What this task involves: With the line containing "You are a GUI" as the start and the line containing "Task: Click the パートナー管理 handshake icon" as the end, transcribe that span of the entries below exactly, including both.
(Given records Opens)
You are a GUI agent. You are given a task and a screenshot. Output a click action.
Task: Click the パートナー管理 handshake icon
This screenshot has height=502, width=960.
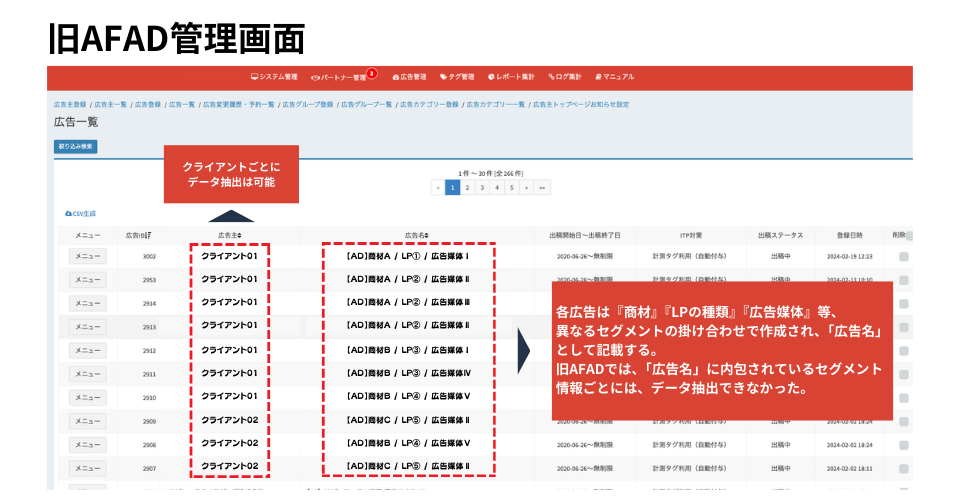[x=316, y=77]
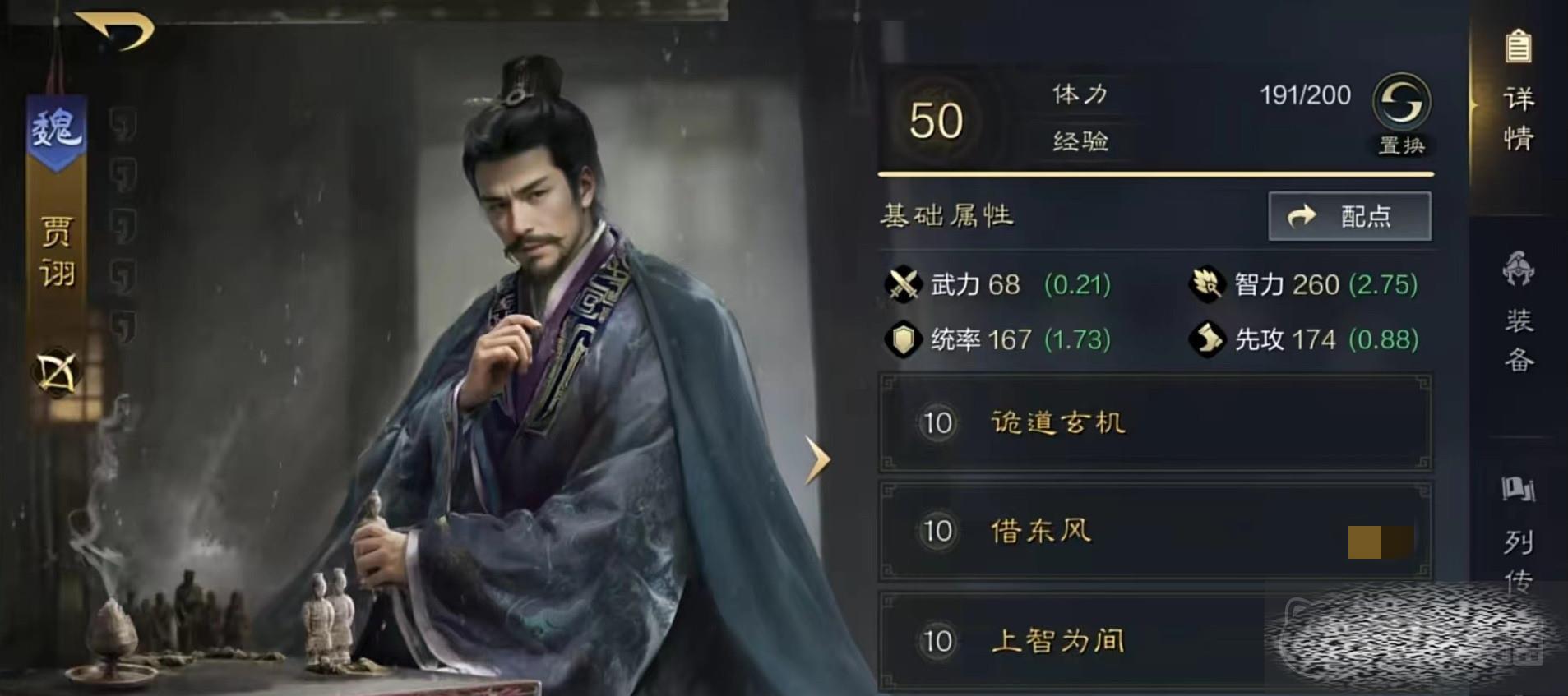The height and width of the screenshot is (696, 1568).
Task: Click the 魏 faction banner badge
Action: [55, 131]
(Given records Closes)
(Given records Opens)
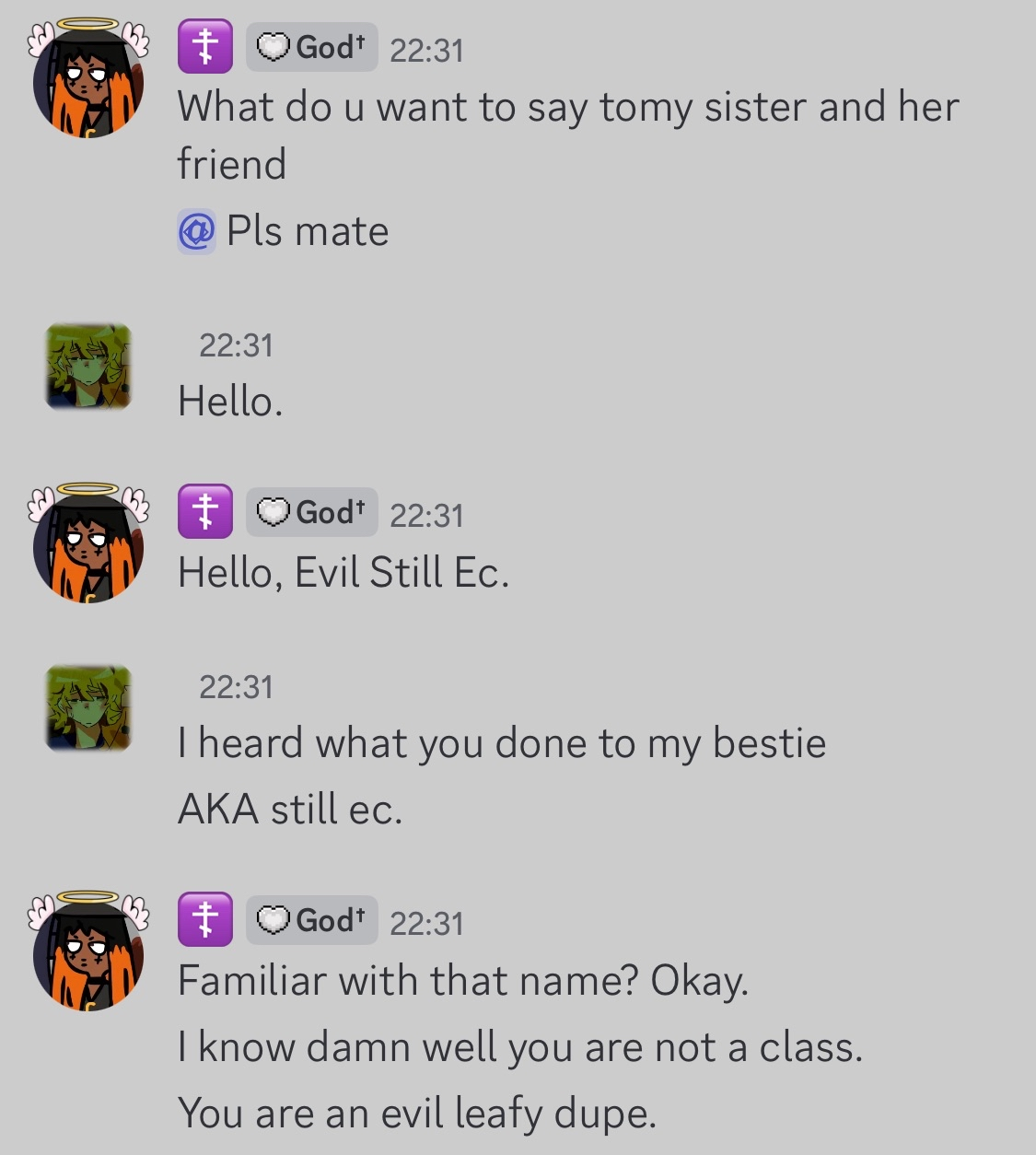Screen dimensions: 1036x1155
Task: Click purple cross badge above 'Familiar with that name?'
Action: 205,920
(Given records Closes)
Solution for this exercise:
You are a GUI agent. You are given a task and a screenshot. Output a click action.
Task: Click the パートナー管理 handshake icon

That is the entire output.